Lance de Palmeiras 1 x 0 Vasco, no Allianz Parque
Lance de Palmeiras 1 x 0 Vasco, no Allianz Parque - Leandro Amorim/vasco.com.br

Na primeira, porque o bico da chanca —é assim que a chuteira era chamada nos tempos do futebol raiz— não pode ser argumento para contrariar o espírito da regra do impedimento, a que pune quem leva vantagem por estar adiantado.

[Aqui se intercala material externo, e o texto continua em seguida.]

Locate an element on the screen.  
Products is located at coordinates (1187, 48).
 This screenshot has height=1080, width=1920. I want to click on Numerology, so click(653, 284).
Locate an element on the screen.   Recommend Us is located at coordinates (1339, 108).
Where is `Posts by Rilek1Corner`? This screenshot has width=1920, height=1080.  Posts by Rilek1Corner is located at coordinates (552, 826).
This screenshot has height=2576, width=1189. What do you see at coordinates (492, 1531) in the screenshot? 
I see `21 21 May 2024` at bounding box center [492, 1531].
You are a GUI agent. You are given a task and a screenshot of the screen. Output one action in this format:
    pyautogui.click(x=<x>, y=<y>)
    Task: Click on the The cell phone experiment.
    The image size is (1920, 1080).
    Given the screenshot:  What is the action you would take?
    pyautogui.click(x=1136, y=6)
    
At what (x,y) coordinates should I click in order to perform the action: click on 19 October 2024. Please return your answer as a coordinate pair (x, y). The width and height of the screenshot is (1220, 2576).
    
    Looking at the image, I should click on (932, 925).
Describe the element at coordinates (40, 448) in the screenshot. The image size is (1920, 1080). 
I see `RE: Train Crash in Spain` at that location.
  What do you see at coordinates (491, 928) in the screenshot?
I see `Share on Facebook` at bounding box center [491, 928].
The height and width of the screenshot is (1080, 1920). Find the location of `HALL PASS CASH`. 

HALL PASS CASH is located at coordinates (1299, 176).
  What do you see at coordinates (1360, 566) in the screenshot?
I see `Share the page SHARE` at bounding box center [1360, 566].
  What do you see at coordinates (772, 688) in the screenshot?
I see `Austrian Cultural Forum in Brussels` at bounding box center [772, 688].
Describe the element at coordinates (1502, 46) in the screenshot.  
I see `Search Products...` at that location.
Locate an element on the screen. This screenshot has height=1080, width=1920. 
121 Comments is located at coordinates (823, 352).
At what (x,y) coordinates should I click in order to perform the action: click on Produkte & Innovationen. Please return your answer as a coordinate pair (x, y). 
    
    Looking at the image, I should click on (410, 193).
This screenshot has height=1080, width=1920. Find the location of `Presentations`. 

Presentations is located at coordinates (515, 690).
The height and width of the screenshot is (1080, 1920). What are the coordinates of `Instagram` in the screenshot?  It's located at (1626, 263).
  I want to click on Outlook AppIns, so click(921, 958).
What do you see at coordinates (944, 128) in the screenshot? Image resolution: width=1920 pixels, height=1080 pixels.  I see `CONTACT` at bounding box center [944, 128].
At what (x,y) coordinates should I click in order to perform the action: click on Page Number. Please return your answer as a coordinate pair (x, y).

Na segunda, porque o gol nasceu de novo lance, o que faz do anterior jogo jogado.

Os protestos do prejudicado são imediatos, altissonantes, justos e oportunistas.

O silêncio do beneficiado é perpétuo, soa ainda mais alto, injusto e incoerente.

Quem perdeu e gritou já ganhou mil vezes do mesmo modo e calou.

Quem ganhou e calou já perdeu mil vezes do mesmo modo e gritou.

Se ao menos nas derrotas não se levantassem suspeitas sobre os autores das falhas, ficaria tudo elas por elas.

Mas não.

É um tal de acusar o sistema, de imputações iradas e veladas, que todos ficam nus diante do egoísmo e da incoerência de cada um: farinha pouca, meu pirão primeiro.

Assim caminha a humanidade em sua marcha histórica por levar vantagem em tudo.

Danem-se os princípios, dane-se a justiça, pimenta nos olhos dos outros é refresco.

Afinal, quem é capaz de agir contra o próprio interesse?

São poucos, acredite, mas existem.

Um dia, tomara, serão maioria e o mundo será melhor.

Porque sem utopias tudo fica ainda pior.

Por enquanto, os explorados chiam e a boiada passa.


O BRUXO DE LA PLATA

O inacreditável aconteceu com o Estudiantes na Copa Sul-Americana, feitiço do bruxo Cássio e das traves.

Os argentinos têm motivos para acreditar no dito popular atribuído aos galegos "No creo en brujas, pero que las hay, las hay" e, perdão rara leitora, mudar o sexo das bruxas.

Cássio comemora com reservas a classificação diante do Estudiantes - Juan Mabromata/AFP

Um time acertar seis vezes as traves no mesmo jogo decisivo é coisa sobrenatural e digna do livro de recordes, embora haja registros de ocorrência igual, como na vitória da Alemanha sobre o Cazaquistão, nas eliminatórias da Copa de 2014, por 4 a 1, com seis bolas na trave.

Só que a Alemanha goleou e o Estudiantes caiu.